Take ChatGPT for a spin and see what it can do

Yes, that's an AI-generated headline (with some minor edits)

ChatGPT on a smartphone

Are you tired of boring, robotic chatbots that always seem to be one step behind in your conversations? Well, fear not, because ChatGPT is here to save the day!

At least, so says ChatGPT about itself in response to prompts I gave it. I’ve finally had a chance to play around with the new chatbot developed by OpenAI and see what it could do. Chat Generative Pre-trained Transformer (GPT), for those unfamiliar, runs on OpenAI’s GPT-3.5 family of large language models launched as a prototype in November 2022. It’s currently free to use and OpenAI plans to monetize it in the future.

ChatGPT has so far proven somewhat impressive in its ability to generate detailed responses to a myriad of queries, although it’s not always factually accurate. When playing around with ChatGPT, I found myself swinging back and forth between being impressed and being disappointed.

For example, I asked it to write a MobileSyrup story about itself, which generated the following:

And when I asked it to make that response funnier, it gave me this:

Both responses are fine, but neither are particularly mind-blowing in my book.
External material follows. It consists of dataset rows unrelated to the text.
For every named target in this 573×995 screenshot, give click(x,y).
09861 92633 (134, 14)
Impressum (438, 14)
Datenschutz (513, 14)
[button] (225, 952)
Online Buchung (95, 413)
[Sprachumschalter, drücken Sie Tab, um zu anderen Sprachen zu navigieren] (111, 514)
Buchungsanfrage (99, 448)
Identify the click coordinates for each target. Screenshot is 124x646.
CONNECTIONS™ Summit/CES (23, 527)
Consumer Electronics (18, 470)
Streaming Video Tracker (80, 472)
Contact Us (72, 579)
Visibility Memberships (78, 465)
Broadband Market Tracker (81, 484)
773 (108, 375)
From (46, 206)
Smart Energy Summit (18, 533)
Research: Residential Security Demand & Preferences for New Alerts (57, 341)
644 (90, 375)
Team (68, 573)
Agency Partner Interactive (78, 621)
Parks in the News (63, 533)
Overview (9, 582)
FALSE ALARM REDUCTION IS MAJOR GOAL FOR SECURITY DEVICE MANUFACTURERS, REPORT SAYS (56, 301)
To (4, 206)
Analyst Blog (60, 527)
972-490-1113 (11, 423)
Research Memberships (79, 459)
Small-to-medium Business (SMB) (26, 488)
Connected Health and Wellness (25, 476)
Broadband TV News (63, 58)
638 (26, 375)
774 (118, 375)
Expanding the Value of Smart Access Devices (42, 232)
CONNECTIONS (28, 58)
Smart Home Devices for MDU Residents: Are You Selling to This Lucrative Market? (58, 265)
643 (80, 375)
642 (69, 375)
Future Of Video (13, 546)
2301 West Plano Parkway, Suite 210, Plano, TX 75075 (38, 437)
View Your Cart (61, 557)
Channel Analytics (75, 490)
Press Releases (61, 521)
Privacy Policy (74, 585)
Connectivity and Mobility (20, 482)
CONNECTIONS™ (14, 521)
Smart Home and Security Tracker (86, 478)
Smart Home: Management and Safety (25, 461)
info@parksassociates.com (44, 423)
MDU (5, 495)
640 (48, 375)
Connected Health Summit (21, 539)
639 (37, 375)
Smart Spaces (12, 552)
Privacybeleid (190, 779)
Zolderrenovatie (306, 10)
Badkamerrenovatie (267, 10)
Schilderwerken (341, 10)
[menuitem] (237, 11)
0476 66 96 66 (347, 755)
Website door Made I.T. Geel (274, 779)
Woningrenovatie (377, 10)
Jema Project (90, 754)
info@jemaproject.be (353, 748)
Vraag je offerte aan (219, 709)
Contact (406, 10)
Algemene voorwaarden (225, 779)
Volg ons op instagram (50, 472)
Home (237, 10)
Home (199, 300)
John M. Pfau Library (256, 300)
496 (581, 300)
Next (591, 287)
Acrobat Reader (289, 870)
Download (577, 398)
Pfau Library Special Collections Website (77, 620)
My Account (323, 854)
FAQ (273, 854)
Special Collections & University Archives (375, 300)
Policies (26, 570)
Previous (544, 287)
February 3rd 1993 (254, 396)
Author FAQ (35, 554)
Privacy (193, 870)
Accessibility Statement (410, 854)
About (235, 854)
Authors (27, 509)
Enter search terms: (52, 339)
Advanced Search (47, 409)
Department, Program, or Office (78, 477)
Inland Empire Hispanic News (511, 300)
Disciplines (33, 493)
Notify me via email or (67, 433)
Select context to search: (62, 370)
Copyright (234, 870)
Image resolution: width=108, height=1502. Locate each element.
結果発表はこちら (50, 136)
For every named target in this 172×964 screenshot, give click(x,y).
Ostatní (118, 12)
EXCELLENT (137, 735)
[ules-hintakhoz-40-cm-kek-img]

Moreover, the “funny” response wasn’t all that funny.

I also asked ChatGPT to generate a review of the iPhone 14, but it told me the iPhone 14 didn’t exist. I think it messed up the response because, as indicated by a warning on the main ChatGPT page, it has “limited knowledge of world and events after 2021,” and the iPhone 14 came out earlier this year.

Other prompts I gave to ChatGPT included asking it whether iPhone or Android was better, to which it spat out what I think is a reasonable comparison between the two. I was also pleasantly surprised when ChatGPT was able to generate several ideas for Magic: The Gathering Commander decks. However, the suggestions were somewhat basic, and when I asked for a decklist based on one of the suggestions, there wasn’t much synergy, and it provided incorrect information about some of the cards. You can view those prompts below:

I did a few other prompts with ChatGPT as well, ranging from complex questions like asking for solutions to the housing crisis to simpler stuff, like fun activities to do with an eight-month-old. When it came to suggesting ideas or information, ChatGPT generally did okay as long as you keep an eye out for inaccuracies. However, when ChatGPT did miss, it would miss hard — for example, I asked it what impact ChatGPT will have on education, and it responded with, “I don’t know what ChatGPT is.” Neat.

Ultimately, I’m interested to see what comes of ChatGPT, but I think so far it’s somewhat overhyped. I’m sure it’ll be a powerful tool eventually, but for now, it still needs some work.

How to try ChatGPT out for yourself

Want to try out ChatGPT for yourself? It’s actually pretty easy to get started. Here’s what to do:

  • Head to the OpenAI website and click ‘Try’ at the top of the page (or just click this link).
  • You’ll be prompted to sign in with your OpenAI account. If you don’t have one, you can make one for free.
  • Once signed in, you should see the above screen along with a spot to enter text at the bottom. You can then start entering prompts.
  • Conversations are stored on the side of the page so you can return to them later.

That’s all you need to do to try ChatGPT. It’s worth noting that you might not be able to access it right away — after I made an OpenAI account last week, I had to wait several days because there wasn’t enough capacity for me to use ChatGPT. However, once I got access, I haven’t had any issues using it.